### Required task A
Name every person the beam-design thread addresses or signs by name.
### Required task B
Please extract each line of the records that contains the string "price". Case counts.

For Bending Stress: Design Bending Stress (fb) must be less than Allowable Bending Stress (Fb) for the beam to be acceptable. First one must determine the Bending Moment for a simply supported beam that is uniformly loaded. This formula can be found in the beam tables of any statics textbook. M = (w * L^2) / 8. And Fb = M / Sx. Sx is the section modulus for the beam.... Sx = (b * d^2) / 6.

For Bearing Stress: Design Bearing Stress (fcp) must be less than Allowable Bearing Stress (Fcp) for the beam to be acceptable. This stress situation occurs where the ends of the beam bear directly down onto a contact area. Rarely does this stress govern in design, but must be checked in case you have a very large load and small span as well as a small contact area. This stress occurs perpendicular to the grain. fcp = R / Ab, where R is the beam end reaction due to the Total Design Load acting over the total span, and Ab is the contact area, which in our case our 1.5" wide beam was bearing on a cross piece of 1.5" width or a vertical post 1.5" wide. R = total load W * L / 2.

W is the uniformly applied design load.... W = (2.0' wide shelf / 2 load carrying beams) * Design Total load in Pounds per square foot.

Live load Deflection, Delta = (5 * W * L^4) / (384 * E * Ix); where W is the Design Live Load in psf; L is the beam span in Inches; E is the Young's Modulus of Elasticity in psi; and, Ix is the beam Moment of Inertia in In^4...Ix = (b * d^3) / 12.

I hope this has made things clearer.

Sid---- you're welcome. If you want to determine the bending stress in a beam with a single concentrated live load at midspan, and the uniformly applied DL of the wood beam:

Max. M = (P * L / 4) + (W * L^2 / 8)....where P is your concentrated live load.....and W is the weight of the wood in Pounds per Lineal Inch (PLI).

notice that I have been using "like terms" throughout the comps: Pounds and Inches. Don't mess up things using inches in one calc and feet in another!

Hi Moosie,

I am not making complicated. Also, I use different types of wood only to colour, inside and out. My question was; If we make a shelf, the lumber sitting on the 6" side. I asked; What's happening when we let the lumber sit as a beam on the 2" side? This was simple and the only addition.

Thanks for the teaching but I think we need some other important definitions before calculations. The type of wood we use, the glue we put to hold some suggestions together like SPF, etc...

All your teaching is fine and I catch it! You have 12 paragraphs and this is the ration between foot and inch, isn't it? You made that special for me? Thanks, thanks again from Gil.

Gil, this has the be real short as I have a Dr. appointment to go to.

My calculations were for the lumber on edge, or otherwise laying on it's 1.5' wide side with the 5.5" in the vertical.....the lumber is strong that way by quite a lot.

### Provided records
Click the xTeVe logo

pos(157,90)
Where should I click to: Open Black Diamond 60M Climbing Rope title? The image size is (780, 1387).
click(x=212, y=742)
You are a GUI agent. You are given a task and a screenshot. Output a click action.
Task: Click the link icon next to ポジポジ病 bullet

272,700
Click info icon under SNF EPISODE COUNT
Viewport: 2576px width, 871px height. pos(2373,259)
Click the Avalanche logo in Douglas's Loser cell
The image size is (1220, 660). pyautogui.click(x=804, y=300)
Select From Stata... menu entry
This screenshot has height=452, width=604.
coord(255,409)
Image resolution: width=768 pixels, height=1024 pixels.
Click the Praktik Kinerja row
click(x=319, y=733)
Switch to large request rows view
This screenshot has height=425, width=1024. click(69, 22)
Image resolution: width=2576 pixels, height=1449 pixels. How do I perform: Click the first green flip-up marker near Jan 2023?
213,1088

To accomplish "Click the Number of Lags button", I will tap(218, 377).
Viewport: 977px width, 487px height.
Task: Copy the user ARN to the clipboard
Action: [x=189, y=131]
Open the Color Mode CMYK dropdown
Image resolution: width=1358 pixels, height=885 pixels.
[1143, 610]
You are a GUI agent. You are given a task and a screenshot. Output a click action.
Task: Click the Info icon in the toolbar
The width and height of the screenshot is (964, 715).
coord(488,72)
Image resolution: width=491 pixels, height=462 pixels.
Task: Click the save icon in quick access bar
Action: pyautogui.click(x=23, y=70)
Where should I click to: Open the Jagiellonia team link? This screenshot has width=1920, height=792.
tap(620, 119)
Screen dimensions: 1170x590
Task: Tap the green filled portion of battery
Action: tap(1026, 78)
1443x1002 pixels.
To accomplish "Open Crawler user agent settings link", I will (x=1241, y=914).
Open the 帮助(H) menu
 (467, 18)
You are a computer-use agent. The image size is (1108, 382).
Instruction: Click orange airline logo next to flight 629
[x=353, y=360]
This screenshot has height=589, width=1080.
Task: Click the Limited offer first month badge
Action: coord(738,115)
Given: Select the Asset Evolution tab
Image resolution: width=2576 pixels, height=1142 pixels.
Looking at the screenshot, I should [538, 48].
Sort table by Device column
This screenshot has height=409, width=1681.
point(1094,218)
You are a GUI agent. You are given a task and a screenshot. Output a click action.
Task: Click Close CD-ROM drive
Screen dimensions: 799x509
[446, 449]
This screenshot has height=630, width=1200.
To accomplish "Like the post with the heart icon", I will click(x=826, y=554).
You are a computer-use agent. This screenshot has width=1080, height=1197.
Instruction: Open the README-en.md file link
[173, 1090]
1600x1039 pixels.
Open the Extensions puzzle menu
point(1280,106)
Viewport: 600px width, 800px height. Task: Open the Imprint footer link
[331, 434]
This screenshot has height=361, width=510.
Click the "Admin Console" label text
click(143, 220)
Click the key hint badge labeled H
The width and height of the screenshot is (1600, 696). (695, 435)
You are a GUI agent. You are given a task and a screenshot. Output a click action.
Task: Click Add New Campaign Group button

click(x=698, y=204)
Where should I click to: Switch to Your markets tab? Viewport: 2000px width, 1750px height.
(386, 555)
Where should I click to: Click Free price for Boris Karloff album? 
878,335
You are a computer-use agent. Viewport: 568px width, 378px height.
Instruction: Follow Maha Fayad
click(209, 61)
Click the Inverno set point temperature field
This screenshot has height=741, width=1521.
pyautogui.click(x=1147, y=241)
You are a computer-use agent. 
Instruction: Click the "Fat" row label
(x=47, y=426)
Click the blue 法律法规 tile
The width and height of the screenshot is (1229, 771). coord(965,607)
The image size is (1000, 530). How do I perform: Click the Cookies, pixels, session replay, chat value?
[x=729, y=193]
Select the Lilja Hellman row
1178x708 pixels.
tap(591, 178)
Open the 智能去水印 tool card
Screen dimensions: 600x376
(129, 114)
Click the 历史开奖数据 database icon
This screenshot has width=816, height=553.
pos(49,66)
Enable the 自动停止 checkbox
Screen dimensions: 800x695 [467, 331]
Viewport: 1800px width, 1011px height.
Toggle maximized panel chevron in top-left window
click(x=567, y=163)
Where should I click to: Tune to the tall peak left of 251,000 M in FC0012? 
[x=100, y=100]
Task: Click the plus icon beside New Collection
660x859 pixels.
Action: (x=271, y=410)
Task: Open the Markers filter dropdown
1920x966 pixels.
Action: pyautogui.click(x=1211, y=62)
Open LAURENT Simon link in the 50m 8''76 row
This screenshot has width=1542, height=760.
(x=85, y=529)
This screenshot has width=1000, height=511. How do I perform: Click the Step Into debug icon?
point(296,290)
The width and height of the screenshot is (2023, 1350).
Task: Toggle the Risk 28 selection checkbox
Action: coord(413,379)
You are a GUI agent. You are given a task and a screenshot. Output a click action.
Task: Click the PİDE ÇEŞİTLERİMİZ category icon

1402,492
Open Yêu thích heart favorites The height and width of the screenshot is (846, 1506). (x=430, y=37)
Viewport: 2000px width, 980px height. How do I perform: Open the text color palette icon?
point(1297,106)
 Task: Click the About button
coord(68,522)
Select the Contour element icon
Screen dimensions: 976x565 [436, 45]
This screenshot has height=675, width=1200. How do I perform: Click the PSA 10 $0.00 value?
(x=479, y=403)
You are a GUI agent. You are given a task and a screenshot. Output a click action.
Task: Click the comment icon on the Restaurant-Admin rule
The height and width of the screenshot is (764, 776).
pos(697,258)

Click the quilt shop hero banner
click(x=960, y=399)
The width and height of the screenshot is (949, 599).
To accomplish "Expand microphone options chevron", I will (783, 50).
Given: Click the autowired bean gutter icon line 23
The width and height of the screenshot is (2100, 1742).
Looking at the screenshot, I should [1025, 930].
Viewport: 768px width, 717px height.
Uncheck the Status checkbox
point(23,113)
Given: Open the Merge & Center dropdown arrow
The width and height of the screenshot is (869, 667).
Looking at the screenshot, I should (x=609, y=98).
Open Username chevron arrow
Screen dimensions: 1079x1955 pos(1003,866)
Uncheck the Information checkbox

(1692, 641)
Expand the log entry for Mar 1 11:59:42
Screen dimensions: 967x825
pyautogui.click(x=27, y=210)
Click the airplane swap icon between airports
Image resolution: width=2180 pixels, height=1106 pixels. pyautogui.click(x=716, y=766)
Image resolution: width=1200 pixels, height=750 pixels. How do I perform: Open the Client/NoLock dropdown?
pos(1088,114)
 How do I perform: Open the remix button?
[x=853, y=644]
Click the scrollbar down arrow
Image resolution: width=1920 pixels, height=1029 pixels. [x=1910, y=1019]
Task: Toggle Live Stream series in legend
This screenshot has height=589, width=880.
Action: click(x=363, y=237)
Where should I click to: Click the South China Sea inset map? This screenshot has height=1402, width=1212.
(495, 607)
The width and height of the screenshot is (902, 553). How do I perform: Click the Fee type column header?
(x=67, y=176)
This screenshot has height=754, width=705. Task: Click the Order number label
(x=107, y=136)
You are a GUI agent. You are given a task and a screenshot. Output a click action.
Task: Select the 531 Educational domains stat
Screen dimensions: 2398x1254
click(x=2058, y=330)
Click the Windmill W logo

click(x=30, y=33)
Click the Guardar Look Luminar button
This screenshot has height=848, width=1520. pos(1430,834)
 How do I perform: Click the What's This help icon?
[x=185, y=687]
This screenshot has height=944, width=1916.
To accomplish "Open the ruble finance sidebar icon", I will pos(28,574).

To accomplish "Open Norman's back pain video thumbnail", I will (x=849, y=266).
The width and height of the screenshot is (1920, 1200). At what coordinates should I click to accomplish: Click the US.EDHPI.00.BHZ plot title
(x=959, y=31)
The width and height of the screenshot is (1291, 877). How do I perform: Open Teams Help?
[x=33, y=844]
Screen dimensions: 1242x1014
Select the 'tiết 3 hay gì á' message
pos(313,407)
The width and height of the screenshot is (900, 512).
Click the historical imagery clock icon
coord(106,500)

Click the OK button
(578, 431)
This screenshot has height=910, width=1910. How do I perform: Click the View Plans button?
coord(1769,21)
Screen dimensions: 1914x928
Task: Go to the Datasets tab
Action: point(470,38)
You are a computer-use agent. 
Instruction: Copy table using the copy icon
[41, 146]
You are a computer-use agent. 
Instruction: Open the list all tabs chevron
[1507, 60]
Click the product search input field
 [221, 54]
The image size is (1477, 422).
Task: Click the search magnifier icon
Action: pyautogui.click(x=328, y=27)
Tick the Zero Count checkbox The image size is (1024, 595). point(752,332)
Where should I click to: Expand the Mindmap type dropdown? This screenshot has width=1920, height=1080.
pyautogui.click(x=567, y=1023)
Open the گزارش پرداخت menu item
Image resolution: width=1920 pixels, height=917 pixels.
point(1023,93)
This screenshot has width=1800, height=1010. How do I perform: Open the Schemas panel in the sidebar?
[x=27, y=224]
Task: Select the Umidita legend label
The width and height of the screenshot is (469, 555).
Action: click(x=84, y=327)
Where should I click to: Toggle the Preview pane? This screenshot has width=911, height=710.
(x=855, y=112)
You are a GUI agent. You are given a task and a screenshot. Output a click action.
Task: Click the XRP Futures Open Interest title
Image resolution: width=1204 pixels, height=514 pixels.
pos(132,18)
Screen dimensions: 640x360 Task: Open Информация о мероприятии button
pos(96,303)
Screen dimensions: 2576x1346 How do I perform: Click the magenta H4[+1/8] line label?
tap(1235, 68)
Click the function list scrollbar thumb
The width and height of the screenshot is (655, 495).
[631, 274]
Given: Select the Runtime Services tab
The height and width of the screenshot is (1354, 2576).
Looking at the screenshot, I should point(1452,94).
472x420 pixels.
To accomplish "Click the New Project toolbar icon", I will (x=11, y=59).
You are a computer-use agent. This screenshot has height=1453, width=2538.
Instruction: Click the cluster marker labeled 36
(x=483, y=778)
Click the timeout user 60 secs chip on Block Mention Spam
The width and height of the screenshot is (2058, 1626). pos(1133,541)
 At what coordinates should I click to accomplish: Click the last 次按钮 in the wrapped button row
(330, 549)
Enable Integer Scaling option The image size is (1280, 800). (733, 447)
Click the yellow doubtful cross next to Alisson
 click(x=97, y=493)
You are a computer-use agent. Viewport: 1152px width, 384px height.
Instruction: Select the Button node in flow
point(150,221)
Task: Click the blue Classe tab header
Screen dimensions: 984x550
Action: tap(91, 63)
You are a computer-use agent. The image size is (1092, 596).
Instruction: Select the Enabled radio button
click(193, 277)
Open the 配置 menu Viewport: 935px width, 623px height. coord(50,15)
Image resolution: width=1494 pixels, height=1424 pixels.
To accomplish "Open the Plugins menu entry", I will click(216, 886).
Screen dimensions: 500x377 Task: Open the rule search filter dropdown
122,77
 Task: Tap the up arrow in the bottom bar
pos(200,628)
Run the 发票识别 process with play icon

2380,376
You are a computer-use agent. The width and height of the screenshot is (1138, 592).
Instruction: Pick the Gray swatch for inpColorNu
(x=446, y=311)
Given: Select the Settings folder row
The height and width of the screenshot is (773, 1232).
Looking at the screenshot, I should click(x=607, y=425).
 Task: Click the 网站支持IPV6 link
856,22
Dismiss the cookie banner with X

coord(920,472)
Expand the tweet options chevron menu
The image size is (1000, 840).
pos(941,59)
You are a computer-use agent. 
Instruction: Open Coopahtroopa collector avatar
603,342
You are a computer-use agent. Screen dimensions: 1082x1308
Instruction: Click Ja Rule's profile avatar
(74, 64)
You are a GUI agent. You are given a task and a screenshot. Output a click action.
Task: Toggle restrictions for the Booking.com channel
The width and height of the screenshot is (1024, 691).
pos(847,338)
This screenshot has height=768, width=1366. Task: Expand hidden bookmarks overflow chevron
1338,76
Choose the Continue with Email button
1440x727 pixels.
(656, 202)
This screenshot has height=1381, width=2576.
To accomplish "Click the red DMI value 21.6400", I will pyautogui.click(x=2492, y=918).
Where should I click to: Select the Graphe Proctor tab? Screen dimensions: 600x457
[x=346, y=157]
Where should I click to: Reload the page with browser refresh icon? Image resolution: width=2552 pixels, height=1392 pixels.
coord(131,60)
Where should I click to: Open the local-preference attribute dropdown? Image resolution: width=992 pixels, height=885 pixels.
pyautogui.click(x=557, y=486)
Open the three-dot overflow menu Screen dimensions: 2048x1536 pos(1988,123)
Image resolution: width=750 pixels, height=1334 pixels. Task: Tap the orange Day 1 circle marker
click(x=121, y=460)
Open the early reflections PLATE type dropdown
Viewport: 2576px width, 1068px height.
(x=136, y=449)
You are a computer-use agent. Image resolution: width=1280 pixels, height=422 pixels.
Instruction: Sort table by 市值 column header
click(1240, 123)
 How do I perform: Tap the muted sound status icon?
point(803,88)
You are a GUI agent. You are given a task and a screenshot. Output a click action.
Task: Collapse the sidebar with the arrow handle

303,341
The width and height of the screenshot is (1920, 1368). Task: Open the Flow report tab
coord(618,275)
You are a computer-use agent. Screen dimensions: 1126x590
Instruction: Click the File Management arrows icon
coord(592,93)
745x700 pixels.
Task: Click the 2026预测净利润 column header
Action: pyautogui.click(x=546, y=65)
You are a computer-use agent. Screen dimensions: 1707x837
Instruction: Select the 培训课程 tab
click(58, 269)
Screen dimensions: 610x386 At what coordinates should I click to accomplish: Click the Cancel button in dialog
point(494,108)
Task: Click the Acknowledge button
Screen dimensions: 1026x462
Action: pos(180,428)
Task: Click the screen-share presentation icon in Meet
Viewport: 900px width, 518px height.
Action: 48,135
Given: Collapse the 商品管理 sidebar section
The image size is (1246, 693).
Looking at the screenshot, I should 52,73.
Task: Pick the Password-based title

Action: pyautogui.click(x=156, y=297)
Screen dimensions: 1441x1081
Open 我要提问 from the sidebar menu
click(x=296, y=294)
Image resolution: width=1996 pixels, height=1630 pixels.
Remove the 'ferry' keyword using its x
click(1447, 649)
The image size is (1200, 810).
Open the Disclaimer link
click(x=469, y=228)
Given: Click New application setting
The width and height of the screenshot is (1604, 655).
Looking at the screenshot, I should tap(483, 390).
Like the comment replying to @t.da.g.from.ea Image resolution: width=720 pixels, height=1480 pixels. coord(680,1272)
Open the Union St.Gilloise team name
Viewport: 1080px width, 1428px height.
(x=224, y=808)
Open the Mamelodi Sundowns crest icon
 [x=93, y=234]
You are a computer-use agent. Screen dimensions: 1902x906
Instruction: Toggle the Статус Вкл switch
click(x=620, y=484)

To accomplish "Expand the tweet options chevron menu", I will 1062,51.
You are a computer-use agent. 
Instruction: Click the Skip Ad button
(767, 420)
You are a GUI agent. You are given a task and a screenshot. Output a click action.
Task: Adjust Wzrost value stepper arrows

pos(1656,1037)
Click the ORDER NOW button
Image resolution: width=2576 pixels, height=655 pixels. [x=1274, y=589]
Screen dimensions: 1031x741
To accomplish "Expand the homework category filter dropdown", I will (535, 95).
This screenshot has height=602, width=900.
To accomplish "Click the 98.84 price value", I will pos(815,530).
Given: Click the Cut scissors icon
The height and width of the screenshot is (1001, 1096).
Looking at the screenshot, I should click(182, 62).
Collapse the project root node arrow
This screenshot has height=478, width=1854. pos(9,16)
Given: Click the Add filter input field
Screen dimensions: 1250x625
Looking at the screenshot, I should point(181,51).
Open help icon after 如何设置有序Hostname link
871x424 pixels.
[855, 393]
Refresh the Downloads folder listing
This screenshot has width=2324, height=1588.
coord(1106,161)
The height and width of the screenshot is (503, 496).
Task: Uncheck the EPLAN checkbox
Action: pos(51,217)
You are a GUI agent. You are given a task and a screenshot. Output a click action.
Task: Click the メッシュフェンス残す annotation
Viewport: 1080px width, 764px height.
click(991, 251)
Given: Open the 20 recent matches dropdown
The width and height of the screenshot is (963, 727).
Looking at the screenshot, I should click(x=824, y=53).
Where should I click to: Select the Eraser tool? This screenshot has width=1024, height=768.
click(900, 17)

### Correct response A
Sid, Moosie, Gil

### Correct response B
Where should I click to: Click Free price for Boris Karloff album? 
To accomplish "Click the 98.84 price value", I will pos(815,530).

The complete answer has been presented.